## How to complete this task
Begin with the line below holding "Arcade (323, 31)" and go on through the line holding "[Cookiebot par Usercentrics", duplicating each line exactly and leaving out pictures.

## Data shown
__________

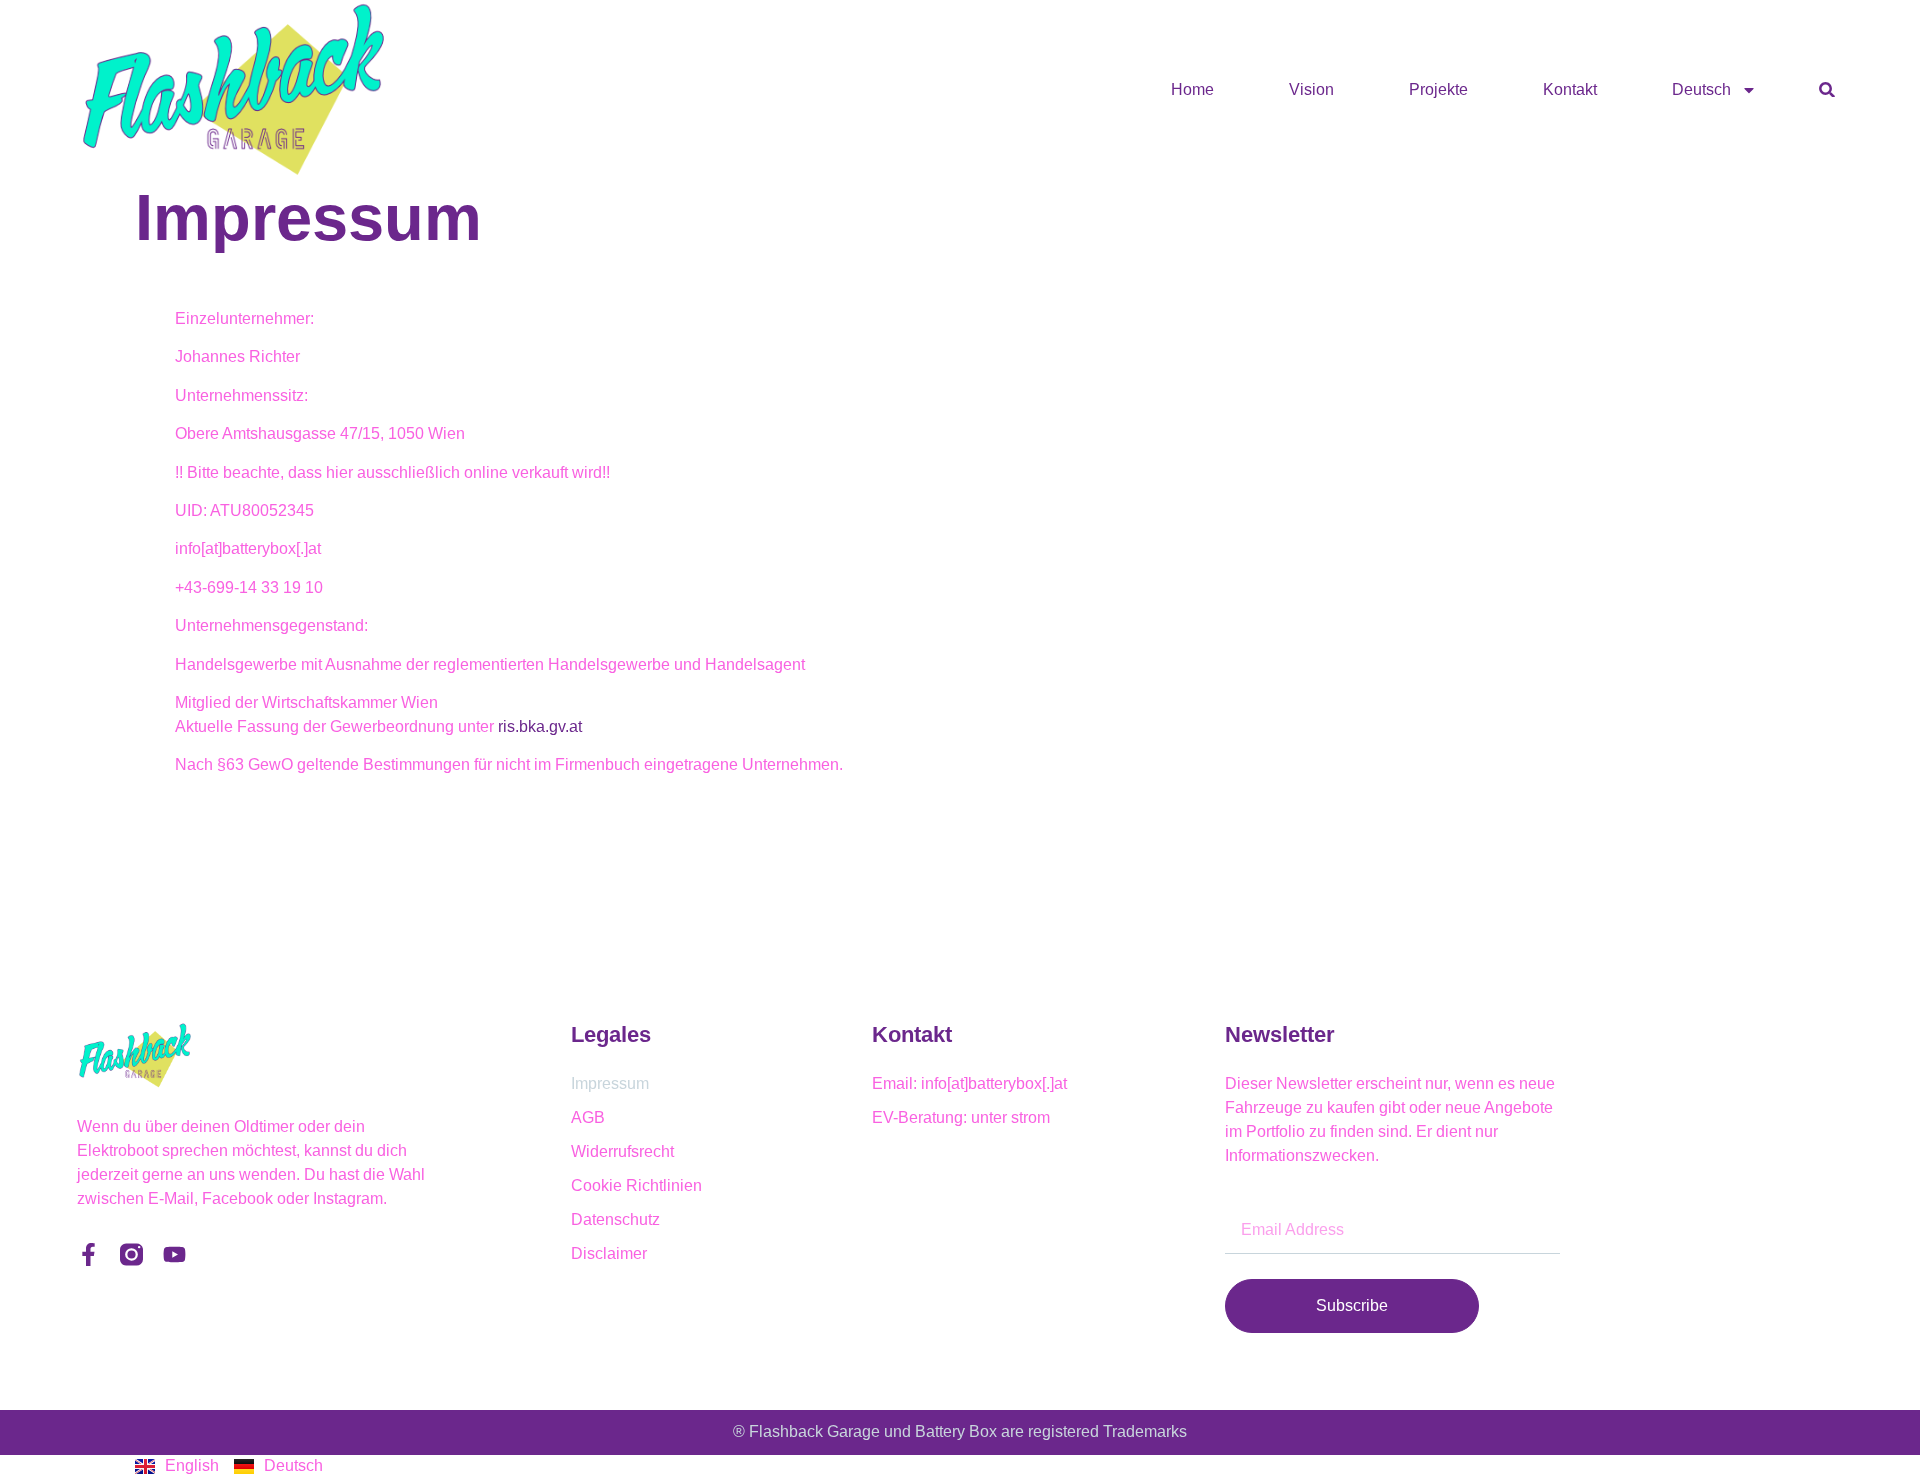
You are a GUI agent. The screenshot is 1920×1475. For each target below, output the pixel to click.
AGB (588, 1117)
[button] (1826, 89)
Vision (1311, 89)
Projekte (1438, 89)
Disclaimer (609, 1253)
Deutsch (1701, 89)
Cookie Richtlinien (636, 1185)
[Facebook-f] (88, 1254)
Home (1192, 89)
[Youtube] (174, 1254)
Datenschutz (615, 1219)
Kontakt (1570, 89)
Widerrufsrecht (622, 1151)
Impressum (610, 1083)
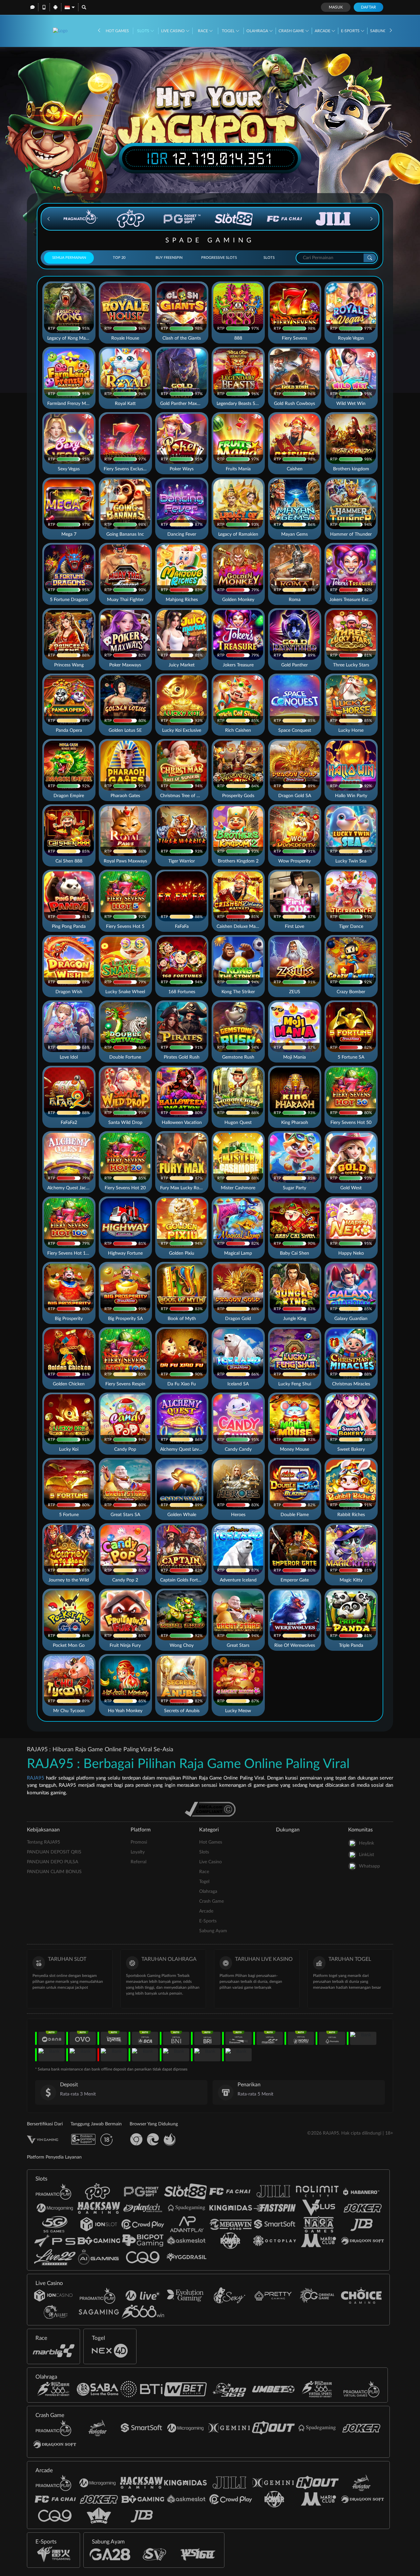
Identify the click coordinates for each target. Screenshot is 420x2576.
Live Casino (173, 31)
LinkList (366, 1854)
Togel (229, 31)
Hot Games (117, 31)
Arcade (323, 31)
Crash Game (292, 31)
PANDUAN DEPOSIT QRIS (54, 1852)
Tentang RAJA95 (43, 1842)
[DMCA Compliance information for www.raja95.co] (210, 1809)
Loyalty (138, 1852)
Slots (143, 31)
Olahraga (257, 31)
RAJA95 (35, 1778)
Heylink (366, 1843)
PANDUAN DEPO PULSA (52, 1862)
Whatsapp (369, 1866)
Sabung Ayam (213, 1931)
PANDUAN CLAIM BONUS (54, 1872)
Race (203, 31)
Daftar (368, 7)
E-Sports (351, 31)
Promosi (139, 1842)
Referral (138, 1862)
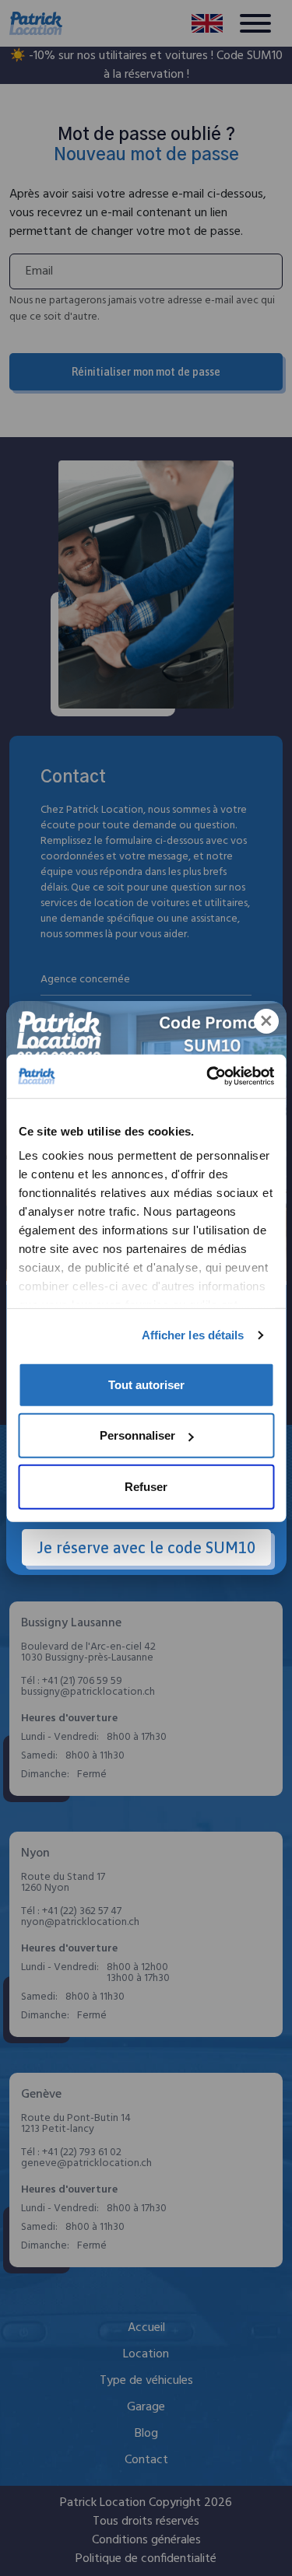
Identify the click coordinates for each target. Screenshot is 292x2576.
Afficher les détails (193, 1335)
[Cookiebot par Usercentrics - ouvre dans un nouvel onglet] (208, 1076)
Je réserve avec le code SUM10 (146, 1547)
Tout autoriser (146, 1384)
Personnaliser (137, 1435)
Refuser (146, 1486)
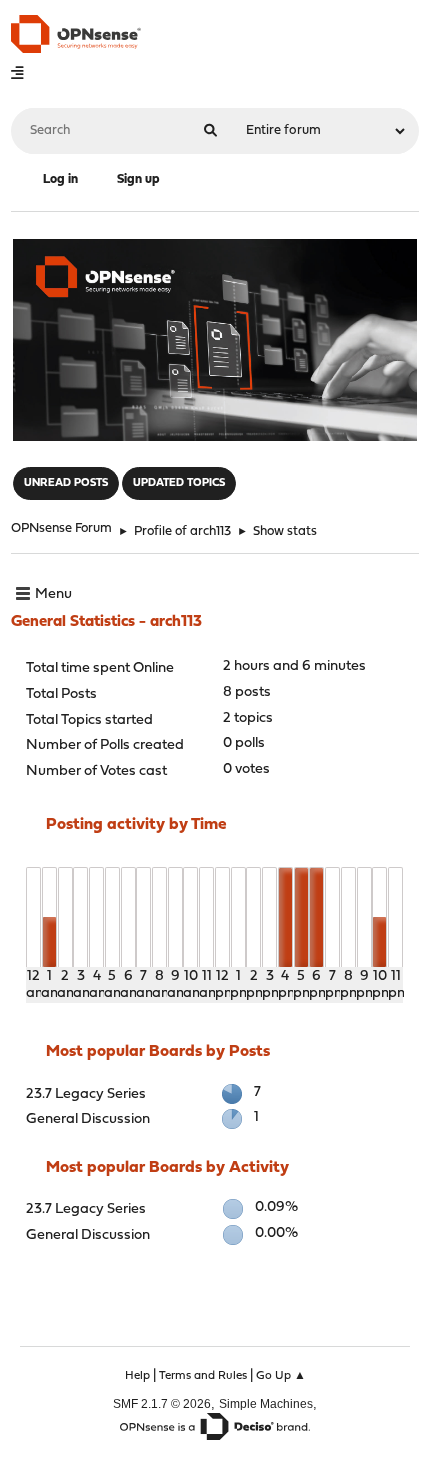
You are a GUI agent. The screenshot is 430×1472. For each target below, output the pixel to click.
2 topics (248, 718)
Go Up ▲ (281, 1376)
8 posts (247, 692)
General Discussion (88, 1119)
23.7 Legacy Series (86, 1094)
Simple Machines (266, 1403)
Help (137, 1376)
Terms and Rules (203, 1376)
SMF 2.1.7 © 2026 (162, 1403)
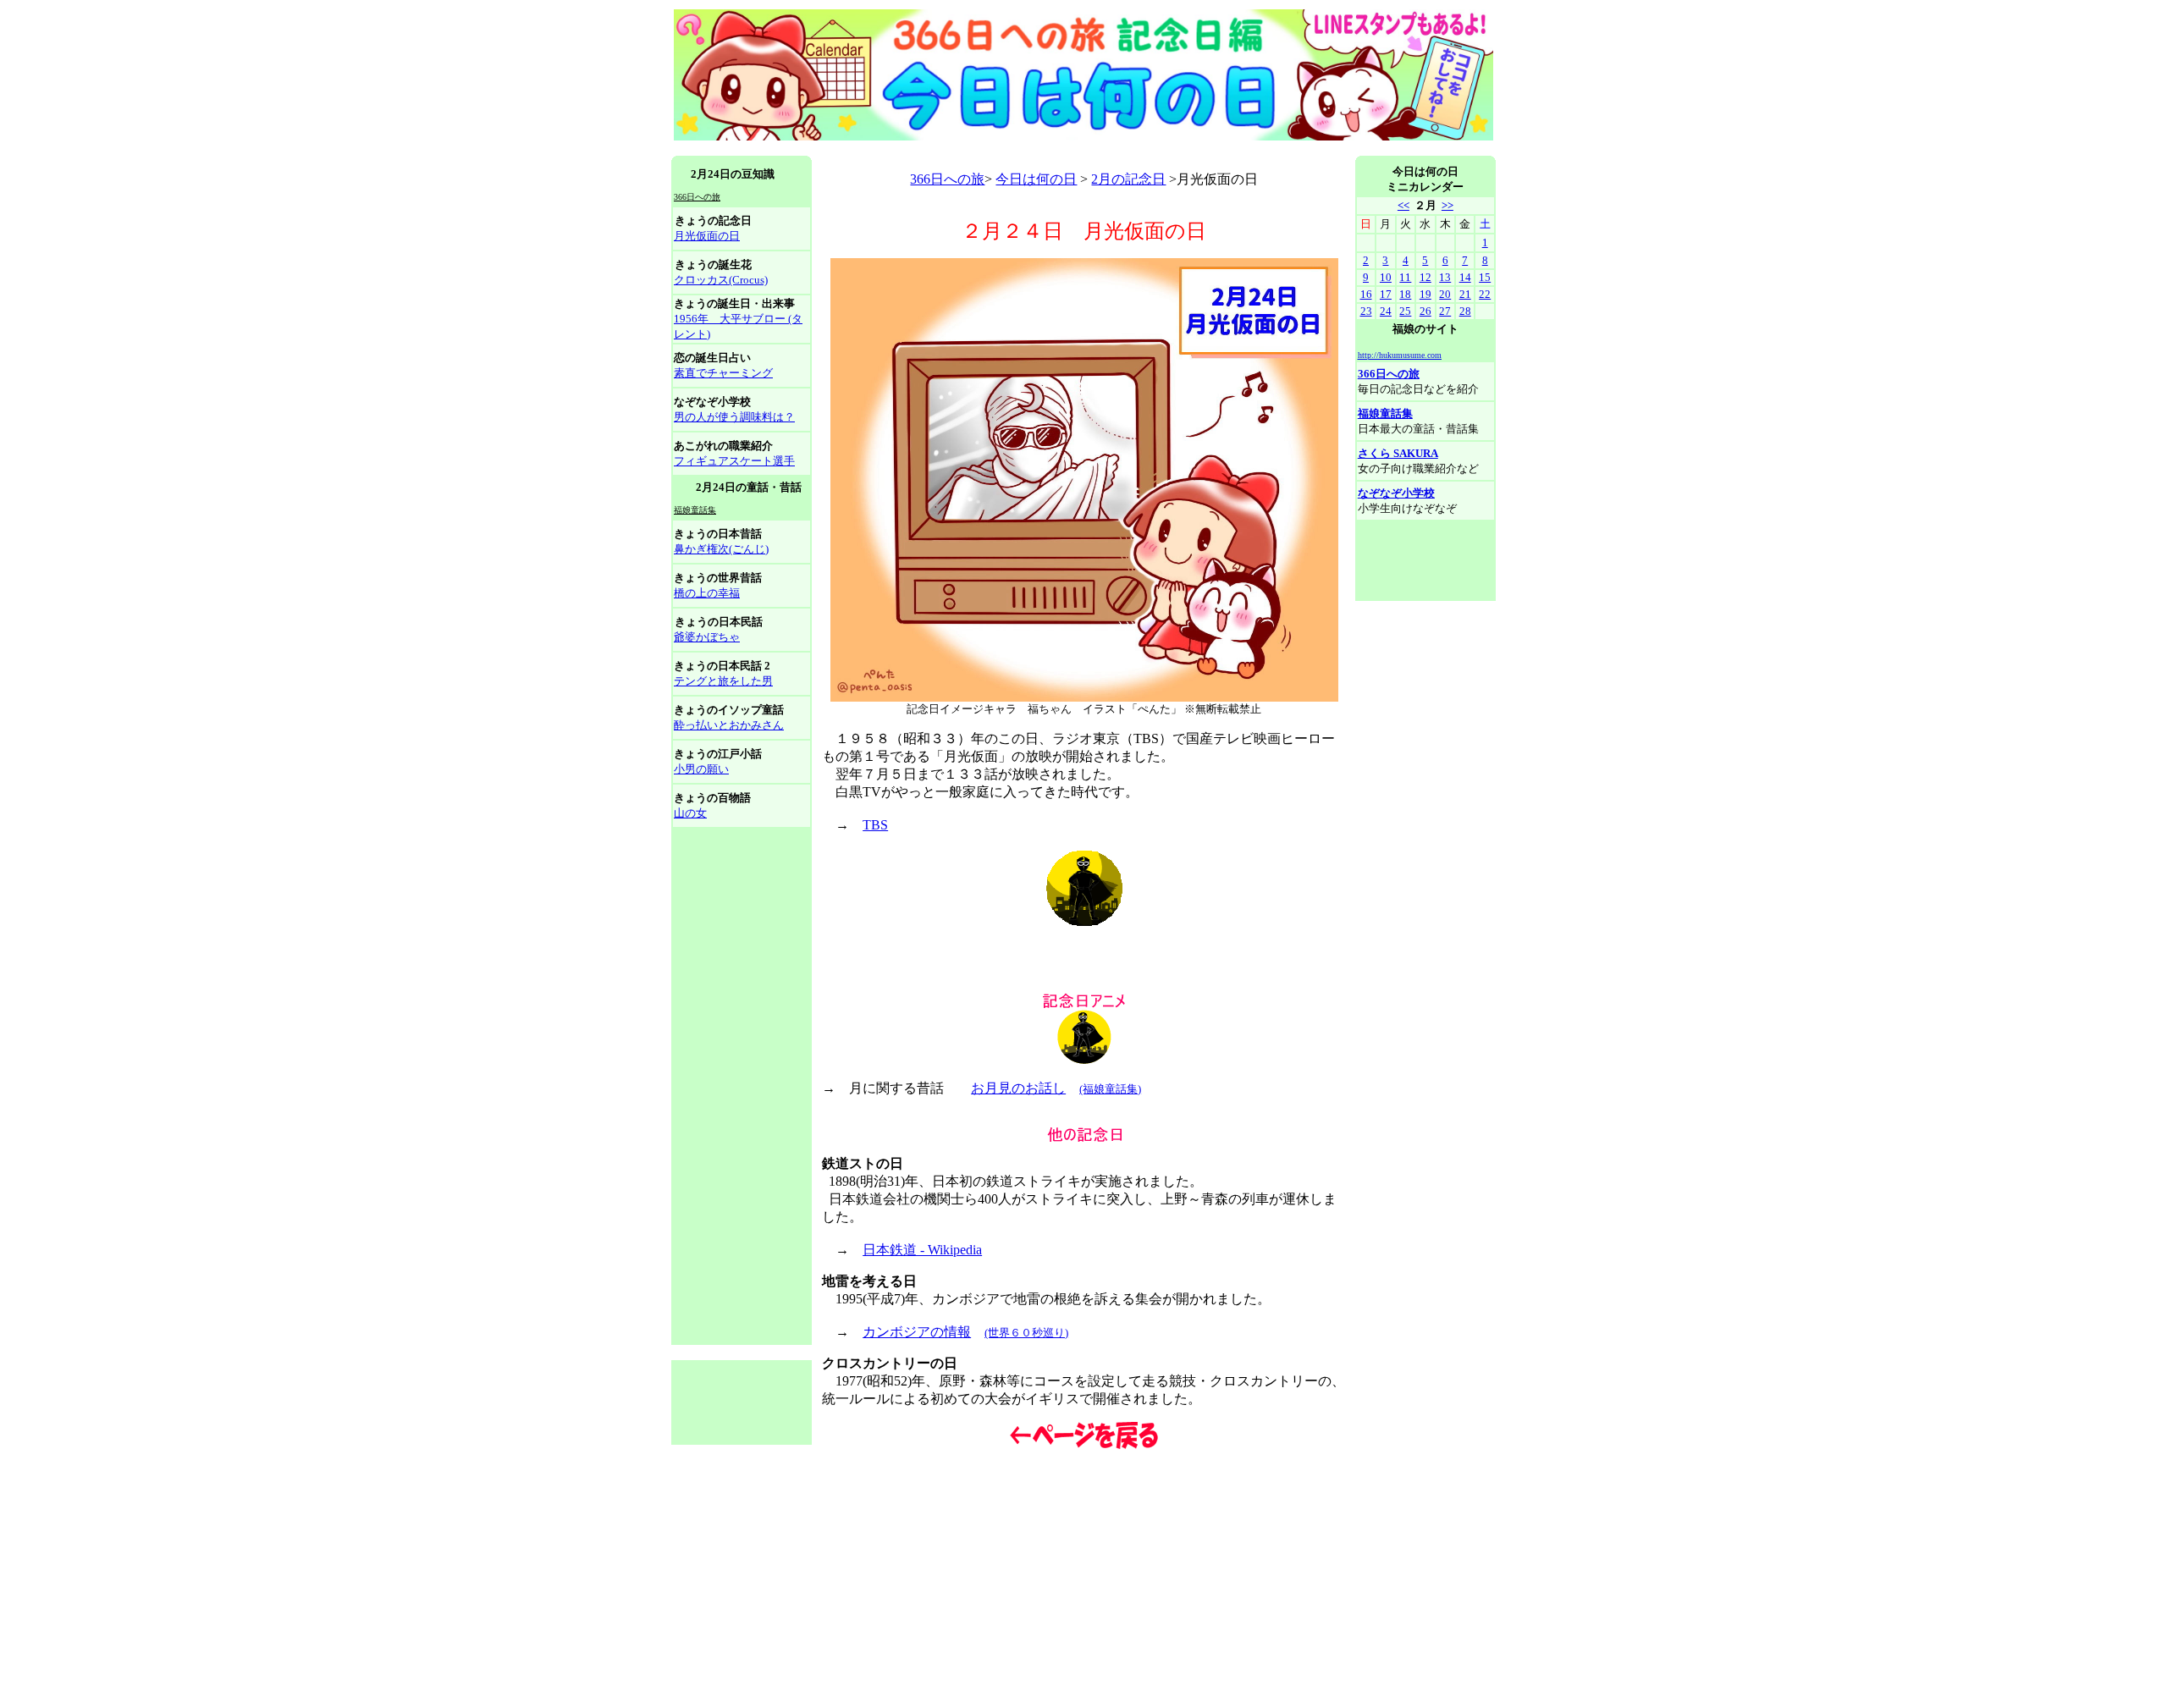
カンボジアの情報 (917, 1332)
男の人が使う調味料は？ (734, 416)
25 (1405, 311)
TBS (875, 825)
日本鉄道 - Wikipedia (922, 1249)
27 (1445, 311)
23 (1366, 311)
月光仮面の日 (707, 235)
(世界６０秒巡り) (1026, 1332)
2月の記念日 (1128, 179)
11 (1405, 277)
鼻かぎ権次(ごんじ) (721, 549)
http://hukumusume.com (1400, 355)
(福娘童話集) (1110, 1089)
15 (1485, 277)
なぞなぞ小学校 (1396, 493)
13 (1445, 277)
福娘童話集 (1385, 413)
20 (1445, 294)
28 (1465, 311)
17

__________

## Output for this task
Arcade (323, 31)
Crash Game (292, 31)
PANDUAN DEPOSIT QRIS (54, 1852)
Tentang RAJA95 (43, 1842)
[DMCA Compliance information for www.raja95.co] (210, 1809)
Loyalty (138, 1852)
Slots (143, 31)
Olahraga (257, 31)
RAJA95 (35, 1778)
Heylink (366, 1843)
PANDUAN DEPO PULSA (52, 1862)
Whatsapp (369, 1866)
Sabung Ayam (213, 1931)
PANDUAN CLAIM BONUS (54, 1872)
Race (203, 31)
Daftar (368, 7)
E-Sports (351, 31)
Promosi (139, 1842)
Referral (138, 1862)
Identify the click coordinates for each target. Screenshot is 292x2576.
Afficher les détails (193, 1335)
[Cookiebot par Usercentrics - ouvre dans un nouvel onglet] (208, 1076)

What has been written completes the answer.